Will Cedar Rapids’ rail dock project derail Des Moines’ transload facility?
JOE GARDYASZ Aug 3, 2016 | 8:15 pm
3 min read time
775 wordsAll Latest News, Business Record Insider, TransportationDes Moines officials are re-evaluating the future of a planned rail freight transload facility on the city’s east side after the project was recently passed over for a federal transportation grant — at the same time a larger rail dock project in Cedar Rapids did receive federal funding.
The Des Moines Area Metropolitan Planning Organization and the city of Des Moines have been working for the past three years to develop a privately owned and operated transload facility east of downtown near East 15th Street and Martin Luther King Jr. Parkway.

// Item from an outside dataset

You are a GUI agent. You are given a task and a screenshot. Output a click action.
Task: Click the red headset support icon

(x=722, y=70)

The proposed facility would serve businesses within a 150- to 200-square-mile region by transferring loads of commodities and goods from trucks to train cars.
The city had applied for a $5 million FASTLANE grant from the U.S. Department of Transportation, but the project was not among the 18 projects nationally that received a total of $759 million in funding last month.
A rail project larger in scope than Des Moines’ is moving forward in Eastern Iowa, however. Last month, Cedar Rapids received a $25.7 million FASTLANE grant for the Eastern Iowa Logistics Park. The proposed $46.5 million project would create a 75-acre rail dock facility that would combine three types of freight transfer capabilities — transload, intermodal and cross-dock — in one facility.
“Hence the need for a little bit of a pause to look at the cause and effect of that,” Des Moines City Manager Scott Sanders said. “What does that mean for our future opportunities?”
An intermodal facility is used to transfer standard shipping containers from rail to truck, or vice versa, whereas at a transload facility the materials in the containers are transferred between trucks and rail cars. A cross-dock facility provides a staging area where goods may be offloaded and briefly stored before being transferred for shipment.
The Eastern Iowa Logistics Park — which now requires $21 million in private matching funds to move forward — would be the eastern hub of a three-hub system of rail freight facilities to serve the eastern, central and western regions of the state, said Craig Markley, director of the Iowa DOT’s Office of Systems Planning.
According to a new state freight plan recently released by the Iowa DOT, there is a business case for building additional freight transfer facilities in Central Iowa as well as Eastern Iowa. There is already an intermodal facility operating in Council Bluffs that serves the western region of the state.
“The study we’ve done shows that there is a need in Eastern and Central Iowa,” Markley said. “It is a high-level model, but it does show there is a propensity for those types of facilities in each area of the state with varying levels of demand.”
According to a feasibility study conducted in 2014, the proposed transload site in Des Moines would provide access to three major Class I railroads — BNSF Railway Co., Norfolk Southern Railway and Union Pacific Railroad — as well as to Iowa Interstate Railroad Ltd., a smaller Class II railroad. The facility would provide a lower-cost option for companies that now must load their products onto trucks to ship to rail transload facilities in Chicago, Omaha or Kansas City.
Des Moines Area MPO Director Todd Ashby reiterated his organization’s support for the transload facility.
“I know our study showed there was a market for a transload facility in Des Moines that would be very competitive,” Ashby said. “We’re satisfied that it can meet the market (demand) here locally.”
Although there will always be an imaginary dividing line when shippers are deciding whether to move freight through Des Moines or Cedar Rapids, that line is fluid and could be influenced by a lot of factors pertinent to the shipper other than just finding the closest facility, Markley said.
According to the Iowa State Freight Plan, a quantitative analysis of rail carload transportation shows a potential annual transportation cost savings of approximately $20 million to $32 million per region, across the three regions of the state.
Sanders said city officials haven’t received any official explanation from federal officials why the Des Moines project didn’t receive funding. The process was obviously highly competitive, however, as 212 projects seeking more than $10 billion were vying for the latest round of FASTLANE funds.
From Sanders’ perspective, the next step will be to talk to both state and federal DOT offices and make some decisions about how to integrate the two projects.
“We’re going to need to put that (Eastern Iowa) variable into our decision-making,” he said. “It’s a different product than ours, but rail-related. It’s understanding the comfort level — can these two centers co-exist?”